**The problem**
I need the entries printed again word for word, without the images.

**Extracted data**
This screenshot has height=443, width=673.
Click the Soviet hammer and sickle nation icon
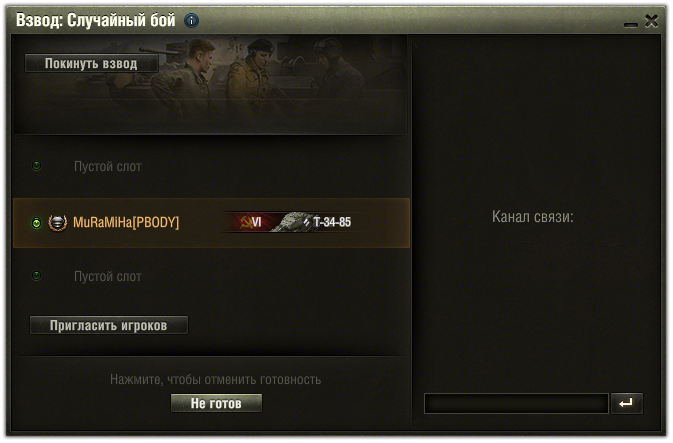click(x=246, y=222)
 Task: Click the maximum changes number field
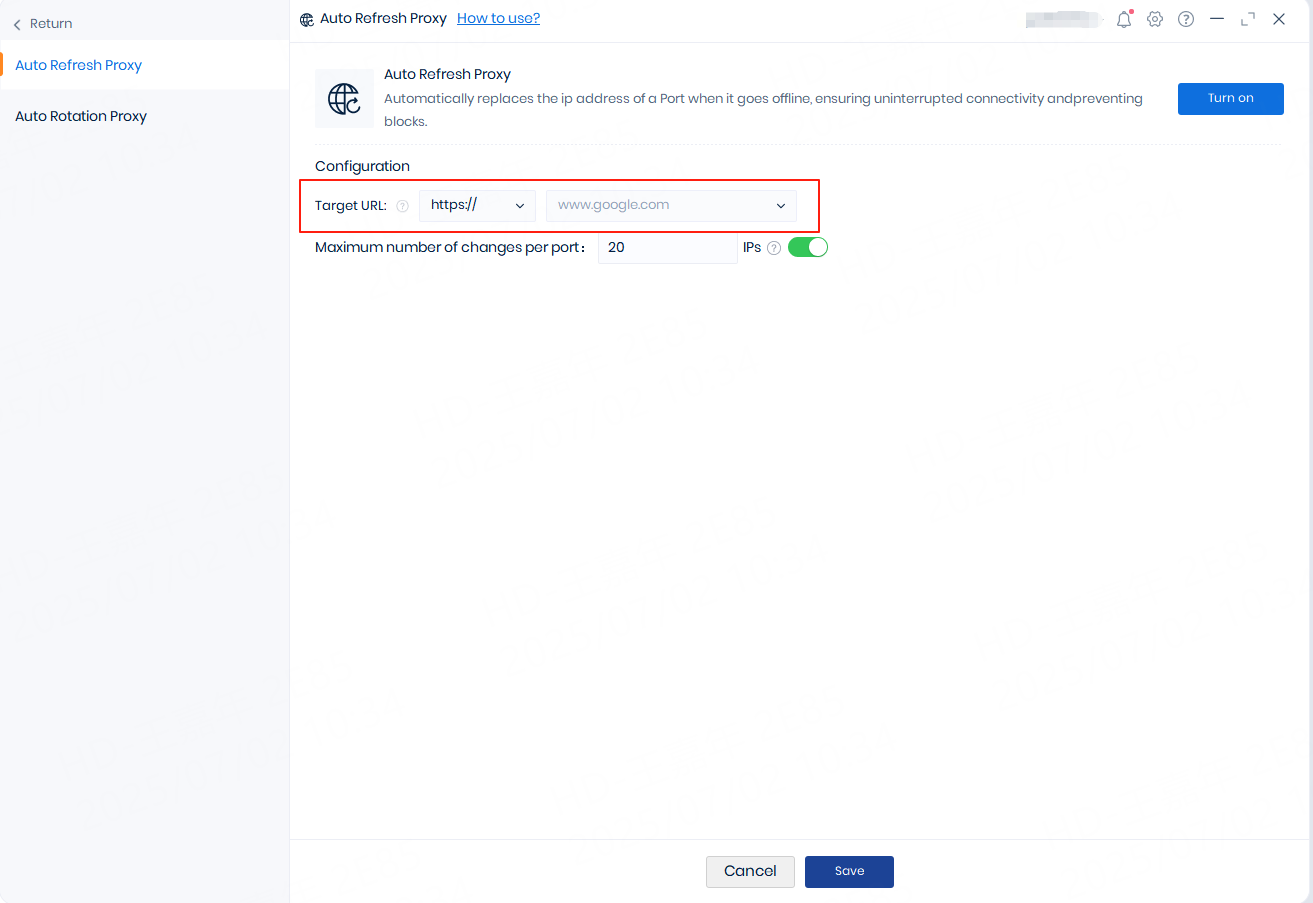pos(667,247)
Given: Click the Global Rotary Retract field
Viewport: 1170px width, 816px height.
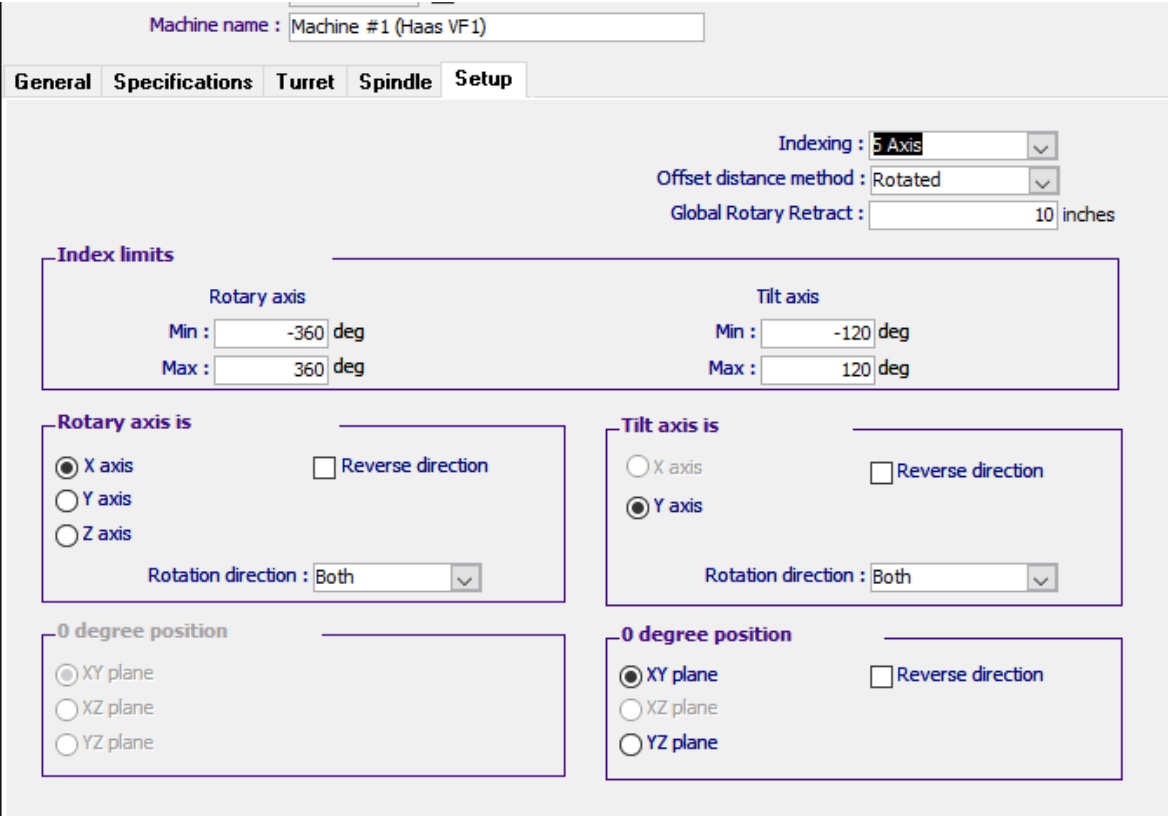Looking at the screenshot, I should (x=963, y=216).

**Your response**
This screenshot has height=443, width=673.
Click the Soviet hammer and sickle nation icon
click(x=246, y=222)
 Task: Click the maximum changes number field
pos(667,247)
Given: Click the Global Rotary Retract field
Viewport: 1170px width, 816px height.
Looking at the screenshot, I should (x=963, y=216).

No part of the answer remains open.